Using the records below, filter for lines that contain the string "scrollbar" and copy them out.

----------

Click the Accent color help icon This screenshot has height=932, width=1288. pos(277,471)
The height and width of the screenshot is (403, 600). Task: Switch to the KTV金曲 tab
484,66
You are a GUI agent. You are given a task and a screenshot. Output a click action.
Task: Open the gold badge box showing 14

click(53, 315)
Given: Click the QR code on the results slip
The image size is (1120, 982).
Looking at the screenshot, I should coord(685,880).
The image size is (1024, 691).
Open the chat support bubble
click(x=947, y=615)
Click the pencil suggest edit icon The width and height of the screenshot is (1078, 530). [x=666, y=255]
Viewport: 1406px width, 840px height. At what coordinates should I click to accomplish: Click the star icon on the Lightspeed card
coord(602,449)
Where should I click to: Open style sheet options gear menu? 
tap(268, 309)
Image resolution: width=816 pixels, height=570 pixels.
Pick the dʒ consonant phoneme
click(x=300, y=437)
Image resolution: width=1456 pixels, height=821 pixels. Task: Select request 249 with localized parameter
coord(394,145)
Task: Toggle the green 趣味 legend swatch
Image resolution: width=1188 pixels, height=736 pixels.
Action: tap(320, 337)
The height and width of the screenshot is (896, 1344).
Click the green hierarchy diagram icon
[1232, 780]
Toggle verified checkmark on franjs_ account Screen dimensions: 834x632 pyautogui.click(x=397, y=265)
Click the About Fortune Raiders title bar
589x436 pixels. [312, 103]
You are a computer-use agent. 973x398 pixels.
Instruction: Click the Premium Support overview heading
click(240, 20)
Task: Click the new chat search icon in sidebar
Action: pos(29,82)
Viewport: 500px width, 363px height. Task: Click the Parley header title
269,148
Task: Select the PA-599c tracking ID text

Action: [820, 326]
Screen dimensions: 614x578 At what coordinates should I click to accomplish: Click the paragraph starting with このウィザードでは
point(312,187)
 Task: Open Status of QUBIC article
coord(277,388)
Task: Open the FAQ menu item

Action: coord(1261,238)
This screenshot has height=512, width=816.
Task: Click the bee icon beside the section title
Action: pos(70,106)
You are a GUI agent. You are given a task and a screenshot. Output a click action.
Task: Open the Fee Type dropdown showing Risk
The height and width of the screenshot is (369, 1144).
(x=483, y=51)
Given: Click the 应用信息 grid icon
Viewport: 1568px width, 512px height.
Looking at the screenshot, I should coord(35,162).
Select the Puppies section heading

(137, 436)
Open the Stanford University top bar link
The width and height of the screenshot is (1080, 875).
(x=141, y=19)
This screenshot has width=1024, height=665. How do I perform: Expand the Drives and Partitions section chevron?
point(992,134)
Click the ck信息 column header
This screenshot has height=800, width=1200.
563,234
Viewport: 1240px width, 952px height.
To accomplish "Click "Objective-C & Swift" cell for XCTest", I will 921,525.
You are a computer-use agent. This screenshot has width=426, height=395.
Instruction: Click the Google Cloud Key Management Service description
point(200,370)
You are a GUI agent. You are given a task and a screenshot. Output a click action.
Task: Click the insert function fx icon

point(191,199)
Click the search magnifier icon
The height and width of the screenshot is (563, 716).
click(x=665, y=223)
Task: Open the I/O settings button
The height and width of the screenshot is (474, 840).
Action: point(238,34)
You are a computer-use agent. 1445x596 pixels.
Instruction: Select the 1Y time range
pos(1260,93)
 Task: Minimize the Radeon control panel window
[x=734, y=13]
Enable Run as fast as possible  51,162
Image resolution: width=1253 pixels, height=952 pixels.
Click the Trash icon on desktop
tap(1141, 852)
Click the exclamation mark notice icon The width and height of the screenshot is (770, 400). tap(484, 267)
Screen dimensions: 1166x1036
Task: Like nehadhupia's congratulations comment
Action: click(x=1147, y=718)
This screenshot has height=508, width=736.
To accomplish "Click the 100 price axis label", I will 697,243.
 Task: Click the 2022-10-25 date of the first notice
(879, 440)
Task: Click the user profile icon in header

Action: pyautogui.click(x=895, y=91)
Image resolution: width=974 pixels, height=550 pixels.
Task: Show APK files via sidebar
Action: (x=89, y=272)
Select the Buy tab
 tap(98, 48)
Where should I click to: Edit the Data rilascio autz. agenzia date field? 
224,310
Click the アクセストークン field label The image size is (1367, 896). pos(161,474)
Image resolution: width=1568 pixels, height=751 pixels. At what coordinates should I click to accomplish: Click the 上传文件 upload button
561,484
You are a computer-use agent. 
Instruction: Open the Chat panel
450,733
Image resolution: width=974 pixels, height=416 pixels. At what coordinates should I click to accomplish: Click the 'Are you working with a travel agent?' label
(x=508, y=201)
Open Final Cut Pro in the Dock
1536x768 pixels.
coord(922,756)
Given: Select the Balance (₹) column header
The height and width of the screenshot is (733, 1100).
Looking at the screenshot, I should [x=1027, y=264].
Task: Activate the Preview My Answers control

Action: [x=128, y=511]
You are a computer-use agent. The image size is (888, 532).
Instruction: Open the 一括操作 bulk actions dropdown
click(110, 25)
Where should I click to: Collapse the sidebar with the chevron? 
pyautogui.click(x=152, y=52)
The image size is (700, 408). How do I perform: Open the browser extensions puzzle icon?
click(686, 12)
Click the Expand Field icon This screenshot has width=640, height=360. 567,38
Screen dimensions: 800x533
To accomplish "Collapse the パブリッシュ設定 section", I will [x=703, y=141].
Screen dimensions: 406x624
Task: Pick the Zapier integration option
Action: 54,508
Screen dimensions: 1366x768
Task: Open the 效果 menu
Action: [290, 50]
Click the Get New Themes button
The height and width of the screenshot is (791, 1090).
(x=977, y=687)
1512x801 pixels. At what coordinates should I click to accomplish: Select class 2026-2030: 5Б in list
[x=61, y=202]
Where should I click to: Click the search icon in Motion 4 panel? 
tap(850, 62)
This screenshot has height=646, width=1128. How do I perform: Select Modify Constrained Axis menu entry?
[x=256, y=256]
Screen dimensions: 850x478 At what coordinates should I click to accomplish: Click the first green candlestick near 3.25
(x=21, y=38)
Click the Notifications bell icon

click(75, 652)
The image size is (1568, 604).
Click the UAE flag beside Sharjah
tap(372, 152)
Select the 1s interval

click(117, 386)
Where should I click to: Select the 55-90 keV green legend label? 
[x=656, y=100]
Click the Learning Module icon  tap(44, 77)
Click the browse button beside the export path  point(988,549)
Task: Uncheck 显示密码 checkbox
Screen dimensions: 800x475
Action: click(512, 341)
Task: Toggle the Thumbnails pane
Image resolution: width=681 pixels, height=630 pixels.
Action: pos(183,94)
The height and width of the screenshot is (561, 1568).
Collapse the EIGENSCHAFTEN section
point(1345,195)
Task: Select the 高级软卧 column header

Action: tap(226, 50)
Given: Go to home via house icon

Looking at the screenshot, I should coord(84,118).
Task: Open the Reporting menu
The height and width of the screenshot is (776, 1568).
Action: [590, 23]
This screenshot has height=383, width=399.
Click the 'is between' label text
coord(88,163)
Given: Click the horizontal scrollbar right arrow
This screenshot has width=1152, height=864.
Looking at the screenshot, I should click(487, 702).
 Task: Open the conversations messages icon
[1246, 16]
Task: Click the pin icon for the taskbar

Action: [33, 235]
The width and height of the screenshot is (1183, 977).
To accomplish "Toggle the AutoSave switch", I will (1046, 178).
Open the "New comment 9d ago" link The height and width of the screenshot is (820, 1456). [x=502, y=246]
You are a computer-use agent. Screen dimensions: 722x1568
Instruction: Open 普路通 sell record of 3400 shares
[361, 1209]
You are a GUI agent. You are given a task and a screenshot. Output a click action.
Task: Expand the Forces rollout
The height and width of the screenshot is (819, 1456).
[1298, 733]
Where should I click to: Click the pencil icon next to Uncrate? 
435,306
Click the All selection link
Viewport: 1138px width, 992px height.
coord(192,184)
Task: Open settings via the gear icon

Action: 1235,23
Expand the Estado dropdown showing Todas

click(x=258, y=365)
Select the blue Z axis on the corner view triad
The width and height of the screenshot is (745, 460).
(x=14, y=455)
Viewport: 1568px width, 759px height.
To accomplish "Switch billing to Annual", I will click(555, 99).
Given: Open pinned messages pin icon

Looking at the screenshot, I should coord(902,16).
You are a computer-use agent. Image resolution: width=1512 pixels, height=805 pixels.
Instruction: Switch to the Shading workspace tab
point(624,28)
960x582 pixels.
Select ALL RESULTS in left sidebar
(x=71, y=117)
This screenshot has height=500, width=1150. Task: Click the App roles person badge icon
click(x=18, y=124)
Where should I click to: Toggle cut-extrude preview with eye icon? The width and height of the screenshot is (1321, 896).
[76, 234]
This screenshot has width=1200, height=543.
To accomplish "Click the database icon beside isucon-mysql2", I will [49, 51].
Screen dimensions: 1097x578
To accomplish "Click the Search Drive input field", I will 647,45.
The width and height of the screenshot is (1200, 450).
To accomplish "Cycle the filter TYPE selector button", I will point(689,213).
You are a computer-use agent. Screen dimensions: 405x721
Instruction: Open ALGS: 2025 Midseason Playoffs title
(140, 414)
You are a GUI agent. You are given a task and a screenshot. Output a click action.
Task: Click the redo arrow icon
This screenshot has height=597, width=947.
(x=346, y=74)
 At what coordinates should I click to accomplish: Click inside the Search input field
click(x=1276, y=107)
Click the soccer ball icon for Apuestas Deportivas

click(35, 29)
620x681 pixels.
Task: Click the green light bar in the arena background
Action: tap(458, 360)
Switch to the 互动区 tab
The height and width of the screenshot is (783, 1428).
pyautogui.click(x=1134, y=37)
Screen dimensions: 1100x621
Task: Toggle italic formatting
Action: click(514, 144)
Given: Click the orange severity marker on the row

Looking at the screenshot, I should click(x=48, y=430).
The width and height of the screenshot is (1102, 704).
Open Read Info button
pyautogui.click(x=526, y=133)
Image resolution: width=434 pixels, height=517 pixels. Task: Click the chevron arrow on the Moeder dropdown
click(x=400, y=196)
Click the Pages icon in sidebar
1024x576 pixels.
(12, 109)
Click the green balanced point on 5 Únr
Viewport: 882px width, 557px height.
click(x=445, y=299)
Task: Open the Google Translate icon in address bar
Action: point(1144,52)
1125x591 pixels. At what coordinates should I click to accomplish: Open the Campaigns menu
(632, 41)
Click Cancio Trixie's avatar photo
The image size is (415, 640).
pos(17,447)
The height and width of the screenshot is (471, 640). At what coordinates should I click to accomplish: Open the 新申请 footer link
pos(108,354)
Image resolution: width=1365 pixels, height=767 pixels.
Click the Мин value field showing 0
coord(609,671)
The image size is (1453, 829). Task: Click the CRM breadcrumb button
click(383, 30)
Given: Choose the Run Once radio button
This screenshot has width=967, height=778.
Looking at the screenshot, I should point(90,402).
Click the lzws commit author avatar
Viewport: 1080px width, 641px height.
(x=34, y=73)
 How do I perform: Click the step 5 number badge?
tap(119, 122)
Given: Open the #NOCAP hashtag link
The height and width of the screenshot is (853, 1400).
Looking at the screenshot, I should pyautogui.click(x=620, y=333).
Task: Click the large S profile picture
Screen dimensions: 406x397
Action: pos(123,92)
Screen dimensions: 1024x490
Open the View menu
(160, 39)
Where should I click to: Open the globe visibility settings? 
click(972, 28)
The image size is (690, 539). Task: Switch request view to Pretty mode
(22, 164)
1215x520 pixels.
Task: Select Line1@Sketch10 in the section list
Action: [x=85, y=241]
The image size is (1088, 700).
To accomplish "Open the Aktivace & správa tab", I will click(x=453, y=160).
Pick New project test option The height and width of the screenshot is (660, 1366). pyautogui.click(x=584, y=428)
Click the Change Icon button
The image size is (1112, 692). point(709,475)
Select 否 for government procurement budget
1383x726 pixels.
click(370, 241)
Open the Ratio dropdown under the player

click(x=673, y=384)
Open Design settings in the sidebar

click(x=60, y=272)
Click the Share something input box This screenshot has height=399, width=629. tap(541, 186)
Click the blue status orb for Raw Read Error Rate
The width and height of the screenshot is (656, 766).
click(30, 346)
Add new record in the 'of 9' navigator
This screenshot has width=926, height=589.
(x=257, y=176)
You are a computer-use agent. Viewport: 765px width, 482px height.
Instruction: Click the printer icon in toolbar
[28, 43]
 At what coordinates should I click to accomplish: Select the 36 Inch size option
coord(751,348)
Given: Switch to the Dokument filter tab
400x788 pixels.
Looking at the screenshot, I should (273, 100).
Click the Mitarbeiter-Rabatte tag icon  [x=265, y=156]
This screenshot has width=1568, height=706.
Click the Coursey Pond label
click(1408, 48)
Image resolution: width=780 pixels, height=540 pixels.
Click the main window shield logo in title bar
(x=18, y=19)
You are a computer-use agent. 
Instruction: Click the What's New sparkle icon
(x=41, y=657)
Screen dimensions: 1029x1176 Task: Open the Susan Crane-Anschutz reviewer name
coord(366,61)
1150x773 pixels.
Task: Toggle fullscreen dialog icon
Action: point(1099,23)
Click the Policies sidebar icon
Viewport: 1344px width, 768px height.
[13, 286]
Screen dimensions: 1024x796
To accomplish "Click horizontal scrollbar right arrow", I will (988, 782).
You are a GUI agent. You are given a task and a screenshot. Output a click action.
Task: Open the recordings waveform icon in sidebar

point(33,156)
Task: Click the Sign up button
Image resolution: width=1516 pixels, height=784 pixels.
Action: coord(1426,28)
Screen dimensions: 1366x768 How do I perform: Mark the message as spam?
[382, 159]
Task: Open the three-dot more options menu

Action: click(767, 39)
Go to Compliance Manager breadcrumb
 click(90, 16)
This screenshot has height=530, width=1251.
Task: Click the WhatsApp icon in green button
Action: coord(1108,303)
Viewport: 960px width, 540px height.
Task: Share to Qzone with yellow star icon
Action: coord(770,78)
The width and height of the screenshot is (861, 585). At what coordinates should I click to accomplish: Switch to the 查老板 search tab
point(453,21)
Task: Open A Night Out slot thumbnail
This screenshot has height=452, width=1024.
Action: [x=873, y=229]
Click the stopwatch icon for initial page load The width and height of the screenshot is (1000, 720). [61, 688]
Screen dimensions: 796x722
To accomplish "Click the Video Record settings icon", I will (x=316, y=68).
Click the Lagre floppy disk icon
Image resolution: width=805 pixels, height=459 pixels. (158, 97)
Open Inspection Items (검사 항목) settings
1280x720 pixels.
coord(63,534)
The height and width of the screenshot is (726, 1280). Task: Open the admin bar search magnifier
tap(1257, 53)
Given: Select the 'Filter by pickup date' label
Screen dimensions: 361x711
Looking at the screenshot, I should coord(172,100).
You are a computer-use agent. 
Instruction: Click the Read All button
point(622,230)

----------

Solution for this problem:
Given: Click the horizontal scrollbar right arrow
To accomplish "Click horizontal scrollbar right arrow", I will (988, 782).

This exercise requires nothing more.